Government Unions Have Been Stealing Money For Years — Now, SCOTUS Has The Chance To Intervene
Imagine that you pay a fee for a service like Netflix, but you end up not liking it, so you cancel your membership. Then, Netflix decides it is still providing you a benefit, so you must continue to pay the membership fee. Your response would probably be to tell your bank to stop paying them. However, for public employees who want to opt out of their union, it’s not that simple.
In 2018, the U.S. Supreme Court (SCOTUS) made a landmark decision in Janus v. AFSCME that allowed every single public employee in the country to opt out of their government union and stop paying union dues.

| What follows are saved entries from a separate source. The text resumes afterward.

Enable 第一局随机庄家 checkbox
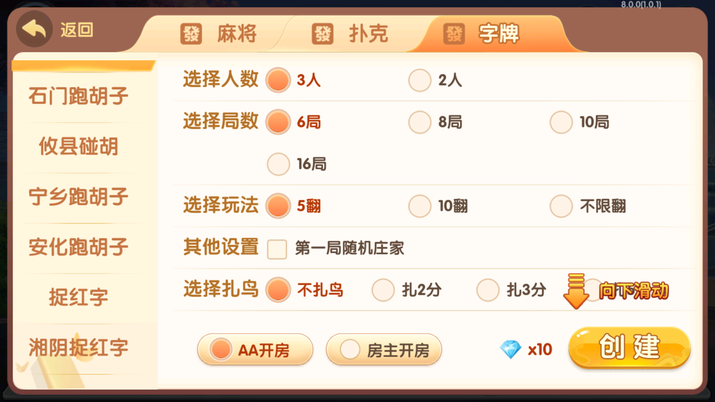This screenshot has height=402, width=715. [277, 248]
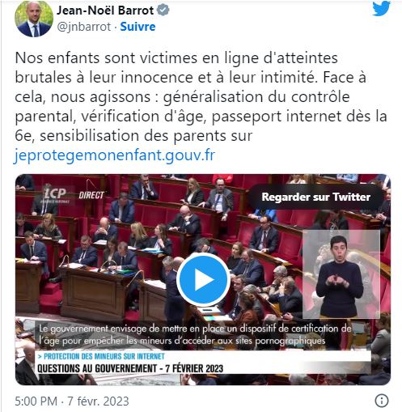Open jeprotegemonenfant.gouv.fr link

click(x=115, y=155)
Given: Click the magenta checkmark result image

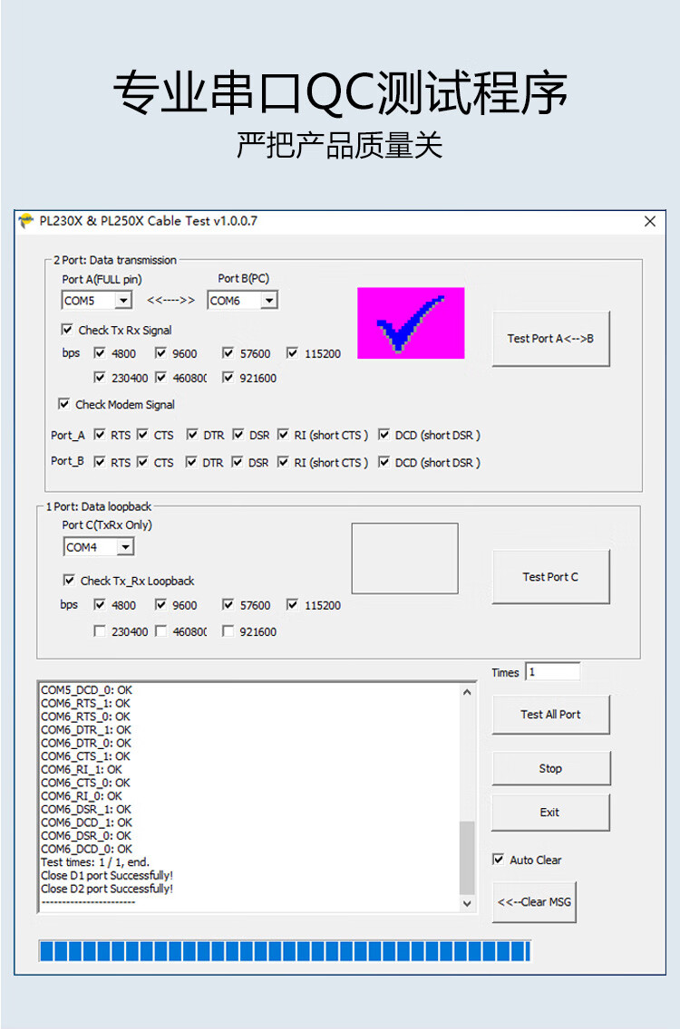Looking at the screenshot, I should point(411,323).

However, for tens of thousands of public employees across the country, these rights are being suppressed by the unions and their employers, the government.

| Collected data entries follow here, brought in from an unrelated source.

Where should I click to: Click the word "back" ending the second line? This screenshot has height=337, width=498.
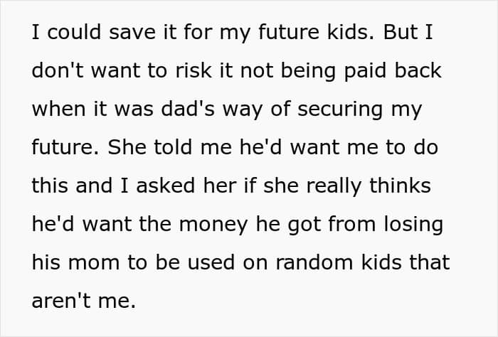(x=418, y=70)
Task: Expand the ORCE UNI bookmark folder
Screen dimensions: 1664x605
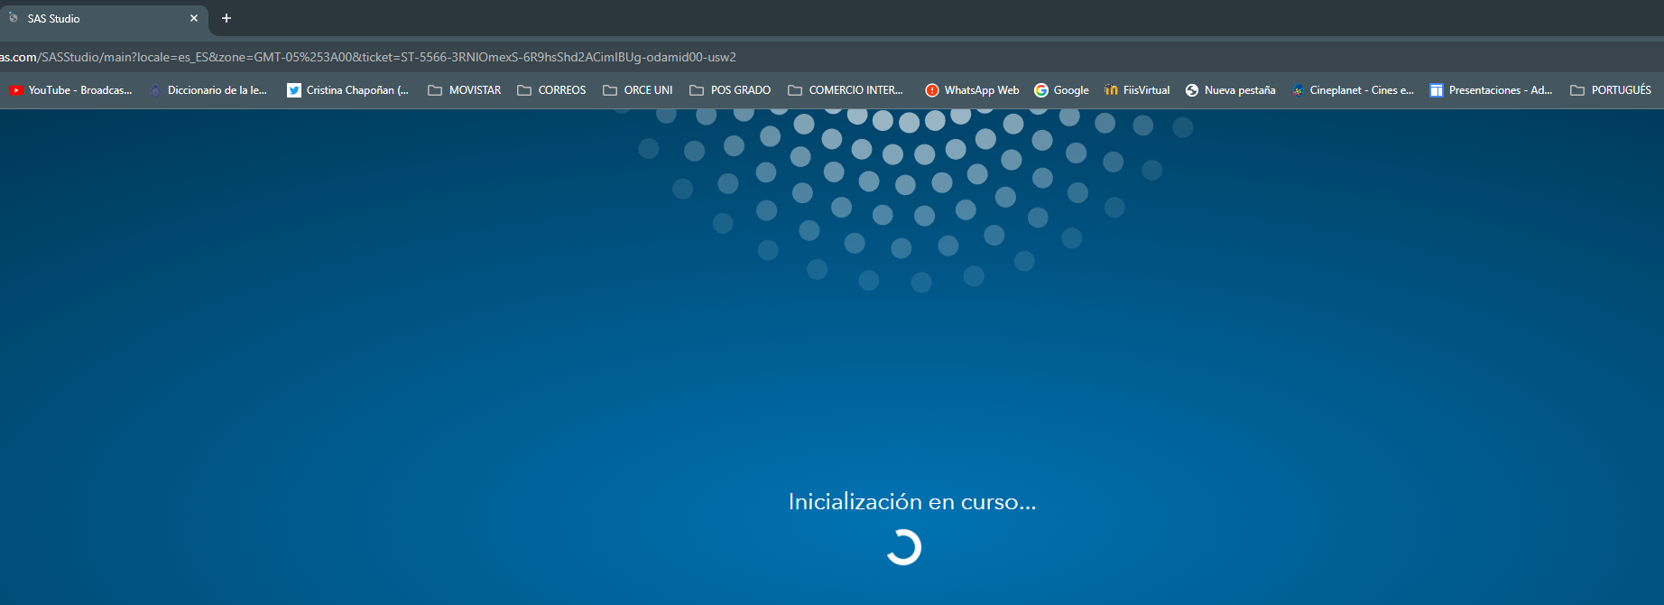Action: [638, 90]
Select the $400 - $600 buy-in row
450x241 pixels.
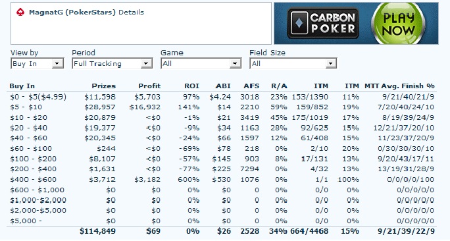click(x=222, y=180)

For years, we’ve run a campaign to inform and assist these public employees with their rights to opt out of their unions. And for years, unions, rather than provide benefits and services to their members that might convince them to stay, have been pulling every trick in the book to coerce and steal these employees’ hard-earned dollars.
One of these tricks involves including deceptive fine print in their union membership cards that attempts to force public employees to continue to pay union dues for up to one year after they decide to opt-out of their union.
If any other private sector business tried to implement these types of tactics, the left and the right would band together to condemn such actions. However, government unions are the largest contributors to liberal politicians in the country, and those same bought-and-paid-for politicians allow this practice to happen in the states they control.
This week, the Freedom Foundation handed SCOTUS a prime opportunity to stop government unions from blatantly ignoring the Janus decision. They now have the chance to free millions of taxpayer-funded employees from being forced to pay union dues, all in one little-known lawsuit out of the Ninth Circuit.
The case is Belgau v. Inslee, and a decision by the U.S Supreme Court could have a devastating impact on government unions that maintain a stranglehold on state and federal policymaking.
My colleagues and I have been fighting government unions’ deceptive tactics for years, even before Janus. In fact, we submitted an amicus brief to SCOTUS in the Janus decision in anticipation of such tactics being used.
Rather than allowing unions to regard every government employee as a dues-paying member until he or she successfully opts out, the brief argued that no one can legally be a member until they agree to opt in.
The court concurred, and when the final ruling in Janus v. AFSCME was released, it made clear that any employee who agrees to join a union and pay dues is waiving their First Amendment right not to support the union’s political activity. And since a waiver of rights cannot simply be assumed, the prospective member must be advised of their rights and grant permission before a union can deduct dues from their pay.
In his majority opinion, Justice Samuel Alito quoted our brief almost word for word, and its meaning is unambiguous.
Nonetheless, unions ignored it. And when we took them to court to enforce the ruling, lower court judges on the west coast consistently declined to interpret Janus as broadly as its authors intended. Some judges went so far as to say Justice Alito’s opinion was wrong.
Belgau should change all that. Its plaintiffs are a group of Washington state employees from whose wages the union is deducting dues long after they demanded their freedom.
If heard by the court, Belgau will be the first to argue that every government union membership agreement signed before Janus or since is invalid unless accompanied by written proof that the worker has knowingly waived his or her right to opt out.
If SCOTUS agrees, such a ruling would quite literally mean every government union in the country must have all public employees sign new membership cards affirmatively consenting to have union dues taken from their paychecks. Former governor Scott Walker took similar action in Wisconsin, which led to more than 50 percent of public employees making the choice to leave their unions.
If the justices side with the Freedom Foundation, it will be a cataclysmic event for government unions. With the stroke of a pen, labor leaders won’t have millions of members blindly handing over their dues every month.
Overnight, the whole script will flip. Instead of organizations working to help union members get out, unions will have to work full-time just to coax them back in.
Most won’t return. And when the unions have no members, they’ll also have no money. That means liberal candidates and causes those unions almost exclusively back will have to start funding themselves the way conservatives do — with their own money instead of someone else’s.
Union bosses will scream bloody murder about how unfair the decision is, of course. After all, when you’ve enjoyed a government-enforced monopoly for generations, the prospect of one day having to compete on the open market for someone’s dues money must be terrifying.
Ain’t it a shame?
Aaron Withe is national director of the Freedom Foundation, a multi-state public policy organization specializing in the abuses of government employee unions.
The views expressed in this piece are the author’s own and do not necessarily represent those of The Daily Wire.